• Provided material
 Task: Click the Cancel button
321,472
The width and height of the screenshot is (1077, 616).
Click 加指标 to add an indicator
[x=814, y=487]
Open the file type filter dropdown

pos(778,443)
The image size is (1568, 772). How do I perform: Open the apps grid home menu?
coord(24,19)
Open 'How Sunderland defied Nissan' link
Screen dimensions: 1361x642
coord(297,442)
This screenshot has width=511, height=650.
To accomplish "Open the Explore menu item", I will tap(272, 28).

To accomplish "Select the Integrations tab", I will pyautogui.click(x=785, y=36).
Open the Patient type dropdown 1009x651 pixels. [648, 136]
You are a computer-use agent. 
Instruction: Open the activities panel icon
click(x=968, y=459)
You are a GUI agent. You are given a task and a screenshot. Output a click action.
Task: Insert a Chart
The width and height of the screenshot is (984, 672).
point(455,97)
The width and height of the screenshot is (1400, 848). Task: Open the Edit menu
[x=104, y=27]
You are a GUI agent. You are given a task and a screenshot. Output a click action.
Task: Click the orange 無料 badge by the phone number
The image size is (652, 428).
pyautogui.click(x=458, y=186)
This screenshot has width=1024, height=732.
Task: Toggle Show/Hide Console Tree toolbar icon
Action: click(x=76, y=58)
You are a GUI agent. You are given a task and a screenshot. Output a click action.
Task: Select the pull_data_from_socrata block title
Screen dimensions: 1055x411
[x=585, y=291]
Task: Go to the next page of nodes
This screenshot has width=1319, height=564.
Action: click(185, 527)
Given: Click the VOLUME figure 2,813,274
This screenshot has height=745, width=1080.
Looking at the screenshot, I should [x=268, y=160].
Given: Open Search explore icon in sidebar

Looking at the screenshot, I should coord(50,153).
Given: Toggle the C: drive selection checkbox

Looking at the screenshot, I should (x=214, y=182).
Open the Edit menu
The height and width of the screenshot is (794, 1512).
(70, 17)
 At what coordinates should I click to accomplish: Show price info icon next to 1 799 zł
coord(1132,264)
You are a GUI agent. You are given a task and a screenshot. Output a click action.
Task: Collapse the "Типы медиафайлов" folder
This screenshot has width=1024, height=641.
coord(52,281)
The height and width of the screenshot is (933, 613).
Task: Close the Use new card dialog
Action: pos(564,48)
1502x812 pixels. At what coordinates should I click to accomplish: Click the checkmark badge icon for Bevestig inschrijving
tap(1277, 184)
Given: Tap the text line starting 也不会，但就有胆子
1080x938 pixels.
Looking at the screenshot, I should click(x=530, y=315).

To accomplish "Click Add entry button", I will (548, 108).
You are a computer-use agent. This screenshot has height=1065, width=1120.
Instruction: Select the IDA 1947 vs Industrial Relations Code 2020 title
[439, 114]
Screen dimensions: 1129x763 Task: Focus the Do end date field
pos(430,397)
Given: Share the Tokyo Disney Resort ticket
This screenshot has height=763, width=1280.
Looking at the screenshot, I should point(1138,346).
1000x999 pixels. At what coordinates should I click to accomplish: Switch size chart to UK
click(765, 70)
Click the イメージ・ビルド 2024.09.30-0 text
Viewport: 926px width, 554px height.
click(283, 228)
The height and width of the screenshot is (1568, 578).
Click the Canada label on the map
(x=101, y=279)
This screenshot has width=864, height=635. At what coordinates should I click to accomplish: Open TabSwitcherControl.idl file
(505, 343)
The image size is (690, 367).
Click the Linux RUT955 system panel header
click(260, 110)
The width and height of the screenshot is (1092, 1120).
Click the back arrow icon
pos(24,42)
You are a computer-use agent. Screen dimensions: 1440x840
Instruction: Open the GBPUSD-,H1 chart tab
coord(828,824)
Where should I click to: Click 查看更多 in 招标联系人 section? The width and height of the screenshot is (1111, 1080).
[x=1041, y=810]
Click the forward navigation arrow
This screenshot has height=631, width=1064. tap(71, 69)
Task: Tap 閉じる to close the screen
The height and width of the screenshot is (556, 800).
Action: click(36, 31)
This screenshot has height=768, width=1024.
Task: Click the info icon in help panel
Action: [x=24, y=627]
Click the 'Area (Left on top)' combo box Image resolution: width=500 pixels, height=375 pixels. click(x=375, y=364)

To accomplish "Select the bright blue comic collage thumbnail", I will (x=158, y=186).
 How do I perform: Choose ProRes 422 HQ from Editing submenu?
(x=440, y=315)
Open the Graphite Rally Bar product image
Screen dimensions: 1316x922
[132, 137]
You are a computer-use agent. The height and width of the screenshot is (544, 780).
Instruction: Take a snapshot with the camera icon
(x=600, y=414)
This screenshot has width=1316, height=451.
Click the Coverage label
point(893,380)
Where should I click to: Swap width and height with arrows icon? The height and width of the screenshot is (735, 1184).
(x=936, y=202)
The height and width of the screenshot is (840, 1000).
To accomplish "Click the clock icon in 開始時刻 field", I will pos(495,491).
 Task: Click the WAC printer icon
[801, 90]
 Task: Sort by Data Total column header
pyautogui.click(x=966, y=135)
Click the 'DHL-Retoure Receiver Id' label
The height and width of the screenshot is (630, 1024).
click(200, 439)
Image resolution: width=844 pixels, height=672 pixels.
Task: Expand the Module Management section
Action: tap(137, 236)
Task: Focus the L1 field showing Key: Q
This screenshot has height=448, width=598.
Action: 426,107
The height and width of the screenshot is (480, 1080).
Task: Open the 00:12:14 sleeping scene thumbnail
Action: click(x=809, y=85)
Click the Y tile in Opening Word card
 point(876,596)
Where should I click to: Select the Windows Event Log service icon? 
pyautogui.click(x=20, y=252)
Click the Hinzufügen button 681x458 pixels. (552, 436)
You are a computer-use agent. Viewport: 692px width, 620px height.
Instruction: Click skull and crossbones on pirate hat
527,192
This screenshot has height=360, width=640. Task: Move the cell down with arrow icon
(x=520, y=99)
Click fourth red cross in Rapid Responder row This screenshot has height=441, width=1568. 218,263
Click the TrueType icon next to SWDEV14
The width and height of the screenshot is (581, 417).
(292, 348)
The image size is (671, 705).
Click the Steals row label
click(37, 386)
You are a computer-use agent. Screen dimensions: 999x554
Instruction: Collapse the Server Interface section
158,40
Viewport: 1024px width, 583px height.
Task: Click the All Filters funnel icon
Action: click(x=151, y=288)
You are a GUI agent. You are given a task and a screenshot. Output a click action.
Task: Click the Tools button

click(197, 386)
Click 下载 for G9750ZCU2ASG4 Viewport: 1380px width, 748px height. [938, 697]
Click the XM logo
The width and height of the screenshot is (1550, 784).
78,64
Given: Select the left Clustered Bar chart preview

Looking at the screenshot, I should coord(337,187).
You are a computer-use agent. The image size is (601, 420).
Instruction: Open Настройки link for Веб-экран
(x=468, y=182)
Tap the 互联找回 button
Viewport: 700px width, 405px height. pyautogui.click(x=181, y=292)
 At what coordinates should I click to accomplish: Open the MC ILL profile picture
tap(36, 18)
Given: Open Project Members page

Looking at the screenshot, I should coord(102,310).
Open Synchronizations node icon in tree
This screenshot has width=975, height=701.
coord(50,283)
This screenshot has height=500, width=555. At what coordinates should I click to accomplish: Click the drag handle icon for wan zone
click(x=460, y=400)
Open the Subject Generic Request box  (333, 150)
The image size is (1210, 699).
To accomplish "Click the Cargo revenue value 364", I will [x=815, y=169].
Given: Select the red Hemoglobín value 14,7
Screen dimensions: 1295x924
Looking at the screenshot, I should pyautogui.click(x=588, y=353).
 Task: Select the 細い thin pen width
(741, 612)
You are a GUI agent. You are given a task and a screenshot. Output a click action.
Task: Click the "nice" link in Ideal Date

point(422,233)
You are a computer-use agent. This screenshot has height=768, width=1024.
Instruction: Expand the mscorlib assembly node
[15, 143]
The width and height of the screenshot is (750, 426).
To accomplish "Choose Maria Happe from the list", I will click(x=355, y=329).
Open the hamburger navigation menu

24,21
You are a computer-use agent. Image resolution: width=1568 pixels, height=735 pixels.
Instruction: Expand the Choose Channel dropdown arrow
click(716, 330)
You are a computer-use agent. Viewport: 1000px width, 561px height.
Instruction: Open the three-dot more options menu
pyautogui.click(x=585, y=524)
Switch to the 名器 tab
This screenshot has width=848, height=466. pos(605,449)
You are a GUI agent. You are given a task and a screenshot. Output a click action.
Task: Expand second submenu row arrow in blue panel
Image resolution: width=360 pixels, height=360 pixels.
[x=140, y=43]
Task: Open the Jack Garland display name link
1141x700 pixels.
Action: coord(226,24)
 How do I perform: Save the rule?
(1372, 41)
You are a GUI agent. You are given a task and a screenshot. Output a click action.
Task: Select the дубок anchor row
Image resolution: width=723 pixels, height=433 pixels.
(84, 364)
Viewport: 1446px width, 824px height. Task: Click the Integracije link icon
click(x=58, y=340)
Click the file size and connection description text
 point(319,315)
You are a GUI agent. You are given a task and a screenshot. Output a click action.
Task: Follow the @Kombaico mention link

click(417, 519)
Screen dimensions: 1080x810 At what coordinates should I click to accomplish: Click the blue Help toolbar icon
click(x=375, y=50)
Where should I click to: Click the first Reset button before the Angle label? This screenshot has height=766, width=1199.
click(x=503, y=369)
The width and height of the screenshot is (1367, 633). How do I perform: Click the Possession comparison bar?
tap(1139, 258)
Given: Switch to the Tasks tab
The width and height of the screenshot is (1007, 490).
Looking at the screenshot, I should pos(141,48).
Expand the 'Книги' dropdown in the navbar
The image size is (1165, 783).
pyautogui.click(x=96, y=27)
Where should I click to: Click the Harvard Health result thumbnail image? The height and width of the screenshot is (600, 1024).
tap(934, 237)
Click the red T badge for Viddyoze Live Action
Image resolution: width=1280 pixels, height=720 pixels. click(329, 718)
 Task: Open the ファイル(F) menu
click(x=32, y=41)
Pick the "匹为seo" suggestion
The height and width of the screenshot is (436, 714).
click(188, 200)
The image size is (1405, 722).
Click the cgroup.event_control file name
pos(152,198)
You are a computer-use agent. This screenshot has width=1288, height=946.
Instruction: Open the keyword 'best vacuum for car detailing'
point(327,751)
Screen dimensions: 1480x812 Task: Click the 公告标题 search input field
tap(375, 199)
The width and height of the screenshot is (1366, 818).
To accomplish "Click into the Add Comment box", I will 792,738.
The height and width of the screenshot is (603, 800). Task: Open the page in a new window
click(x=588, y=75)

• Work instruction
Your answer should consist of all lines above that include the string "value".

• Answer below
To accomplish "Click the Cargo revenue value 364", I will [x=815, y=169].
Given: Select the red Hemoglobín value 14,7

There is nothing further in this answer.